Dataset items
┌──

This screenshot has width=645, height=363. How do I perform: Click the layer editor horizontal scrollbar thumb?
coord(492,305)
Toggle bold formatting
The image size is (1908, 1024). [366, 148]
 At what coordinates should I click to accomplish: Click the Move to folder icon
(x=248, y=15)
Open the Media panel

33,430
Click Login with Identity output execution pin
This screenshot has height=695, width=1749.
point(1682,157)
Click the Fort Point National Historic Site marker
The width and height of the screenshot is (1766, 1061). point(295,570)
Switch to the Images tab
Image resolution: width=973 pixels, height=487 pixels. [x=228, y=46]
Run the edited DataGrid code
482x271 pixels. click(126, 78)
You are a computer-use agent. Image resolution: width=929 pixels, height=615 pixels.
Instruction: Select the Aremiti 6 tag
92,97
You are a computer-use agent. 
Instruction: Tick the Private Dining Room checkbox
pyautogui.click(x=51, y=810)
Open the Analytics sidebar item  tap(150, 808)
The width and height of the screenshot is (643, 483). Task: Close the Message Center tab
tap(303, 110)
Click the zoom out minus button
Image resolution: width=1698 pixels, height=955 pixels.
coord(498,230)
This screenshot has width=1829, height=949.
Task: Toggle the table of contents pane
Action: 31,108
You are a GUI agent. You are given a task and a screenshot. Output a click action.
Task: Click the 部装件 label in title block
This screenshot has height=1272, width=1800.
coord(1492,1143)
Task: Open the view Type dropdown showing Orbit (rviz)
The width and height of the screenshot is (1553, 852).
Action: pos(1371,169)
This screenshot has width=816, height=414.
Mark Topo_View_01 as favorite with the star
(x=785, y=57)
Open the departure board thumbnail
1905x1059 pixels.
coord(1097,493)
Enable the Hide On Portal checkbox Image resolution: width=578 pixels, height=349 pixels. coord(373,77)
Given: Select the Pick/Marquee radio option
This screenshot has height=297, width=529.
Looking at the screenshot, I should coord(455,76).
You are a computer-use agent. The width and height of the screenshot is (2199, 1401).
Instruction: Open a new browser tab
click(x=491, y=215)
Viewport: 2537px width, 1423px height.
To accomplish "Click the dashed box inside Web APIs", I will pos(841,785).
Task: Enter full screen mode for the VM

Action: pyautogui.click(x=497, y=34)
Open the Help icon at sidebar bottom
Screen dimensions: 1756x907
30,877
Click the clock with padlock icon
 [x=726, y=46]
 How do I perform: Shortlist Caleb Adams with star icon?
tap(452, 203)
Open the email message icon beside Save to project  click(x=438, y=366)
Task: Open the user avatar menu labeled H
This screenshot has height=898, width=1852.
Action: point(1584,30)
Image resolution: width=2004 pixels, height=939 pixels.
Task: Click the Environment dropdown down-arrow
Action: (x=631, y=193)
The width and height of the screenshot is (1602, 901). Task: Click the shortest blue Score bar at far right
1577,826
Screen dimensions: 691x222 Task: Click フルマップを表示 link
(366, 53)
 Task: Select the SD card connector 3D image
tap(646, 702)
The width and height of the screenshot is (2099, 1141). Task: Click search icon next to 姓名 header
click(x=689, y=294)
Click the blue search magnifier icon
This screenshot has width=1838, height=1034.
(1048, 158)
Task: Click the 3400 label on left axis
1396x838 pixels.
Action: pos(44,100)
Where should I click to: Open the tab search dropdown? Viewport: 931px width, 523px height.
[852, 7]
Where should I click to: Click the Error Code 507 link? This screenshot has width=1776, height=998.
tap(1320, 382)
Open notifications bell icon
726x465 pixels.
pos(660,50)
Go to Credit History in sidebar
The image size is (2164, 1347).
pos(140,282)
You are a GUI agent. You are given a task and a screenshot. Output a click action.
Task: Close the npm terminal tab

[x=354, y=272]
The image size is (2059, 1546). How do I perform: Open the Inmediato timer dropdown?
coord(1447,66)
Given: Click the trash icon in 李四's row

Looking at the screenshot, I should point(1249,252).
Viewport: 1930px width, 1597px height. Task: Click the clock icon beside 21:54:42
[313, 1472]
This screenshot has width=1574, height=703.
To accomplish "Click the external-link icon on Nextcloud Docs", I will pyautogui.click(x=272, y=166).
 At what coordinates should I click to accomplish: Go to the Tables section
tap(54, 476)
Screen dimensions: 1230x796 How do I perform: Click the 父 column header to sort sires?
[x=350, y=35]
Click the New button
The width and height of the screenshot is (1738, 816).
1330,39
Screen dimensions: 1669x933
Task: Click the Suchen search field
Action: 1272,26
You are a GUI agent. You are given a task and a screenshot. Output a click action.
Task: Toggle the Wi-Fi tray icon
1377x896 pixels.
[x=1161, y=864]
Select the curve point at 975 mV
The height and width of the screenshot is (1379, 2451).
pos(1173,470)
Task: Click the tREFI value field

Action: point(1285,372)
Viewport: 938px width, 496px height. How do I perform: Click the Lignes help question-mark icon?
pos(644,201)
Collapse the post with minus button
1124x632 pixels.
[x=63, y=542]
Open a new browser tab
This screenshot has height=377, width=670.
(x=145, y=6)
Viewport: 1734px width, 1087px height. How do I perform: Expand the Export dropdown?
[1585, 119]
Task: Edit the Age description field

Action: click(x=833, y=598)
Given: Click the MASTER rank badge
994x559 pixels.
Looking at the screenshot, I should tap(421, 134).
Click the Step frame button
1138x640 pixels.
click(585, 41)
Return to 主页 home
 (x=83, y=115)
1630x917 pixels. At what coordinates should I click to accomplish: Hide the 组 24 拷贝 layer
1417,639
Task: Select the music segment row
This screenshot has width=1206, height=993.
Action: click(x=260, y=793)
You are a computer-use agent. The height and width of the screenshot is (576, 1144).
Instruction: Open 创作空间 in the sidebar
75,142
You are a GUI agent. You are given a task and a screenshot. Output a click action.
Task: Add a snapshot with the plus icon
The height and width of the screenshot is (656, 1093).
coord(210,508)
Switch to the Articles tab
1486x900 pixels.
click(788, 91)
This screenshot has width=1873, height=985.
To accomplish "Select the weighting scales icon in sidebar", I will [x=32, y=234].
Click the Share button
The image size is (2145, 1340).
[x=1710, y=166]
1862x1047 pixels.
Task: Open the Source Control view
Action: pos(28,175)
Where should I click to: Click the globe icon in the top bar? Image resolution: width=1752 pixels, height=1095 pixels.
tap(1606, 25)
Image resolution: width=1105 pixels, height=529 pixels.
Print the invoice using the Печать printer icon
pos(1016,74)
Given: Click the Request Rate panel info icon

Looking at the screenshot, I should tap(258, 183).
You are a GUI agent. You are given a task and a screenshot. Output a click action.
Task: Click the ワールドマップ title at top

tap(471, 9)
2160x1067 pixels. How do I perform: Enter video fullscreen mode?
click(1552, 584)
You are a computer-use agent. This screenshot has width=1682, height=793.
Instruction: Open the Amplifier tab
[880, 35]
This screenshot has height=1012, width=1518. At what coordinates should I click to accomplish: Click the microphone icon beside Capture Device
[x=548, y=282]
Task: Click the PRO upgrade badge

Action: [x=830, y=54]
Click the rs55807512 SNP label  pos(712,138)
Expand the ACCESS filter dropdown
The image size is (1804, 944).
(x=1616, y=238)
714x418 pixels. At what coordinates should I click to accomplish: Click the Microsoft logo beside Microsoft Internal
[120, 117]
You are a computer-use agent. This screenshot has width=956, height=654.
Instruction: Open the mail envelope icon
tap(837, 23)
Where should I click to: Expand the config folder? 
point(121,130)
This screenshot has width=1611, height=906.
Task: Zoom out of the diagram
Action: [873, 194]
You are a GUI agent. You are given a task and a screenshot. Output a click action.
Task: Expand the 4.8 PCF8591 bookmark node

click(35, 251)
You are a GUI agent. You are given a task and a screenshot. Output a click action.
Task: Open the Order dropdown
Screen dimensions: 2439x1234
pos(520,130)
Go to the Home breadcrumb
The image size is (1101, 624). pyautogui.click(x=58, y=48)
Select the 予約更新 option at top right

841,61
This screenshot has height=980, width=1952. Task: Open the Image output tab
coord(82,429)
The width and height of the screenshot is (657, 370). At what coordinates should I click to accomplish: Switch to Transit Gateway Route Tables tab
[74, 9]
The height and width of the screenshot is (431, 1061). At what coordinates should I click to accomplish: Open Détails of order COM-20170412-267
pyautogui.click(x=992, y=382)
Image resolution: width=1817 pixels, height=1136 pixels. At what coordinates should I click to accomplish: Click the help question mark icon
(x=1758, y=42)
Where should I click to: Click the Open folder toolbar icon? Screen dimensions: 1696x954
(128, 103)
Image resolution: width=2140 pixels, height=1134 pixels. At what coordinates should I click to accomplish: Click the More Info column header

└──

Exercise aim –
Your answer must be one number: how many lines of the data contain "will".

Exercise response –
3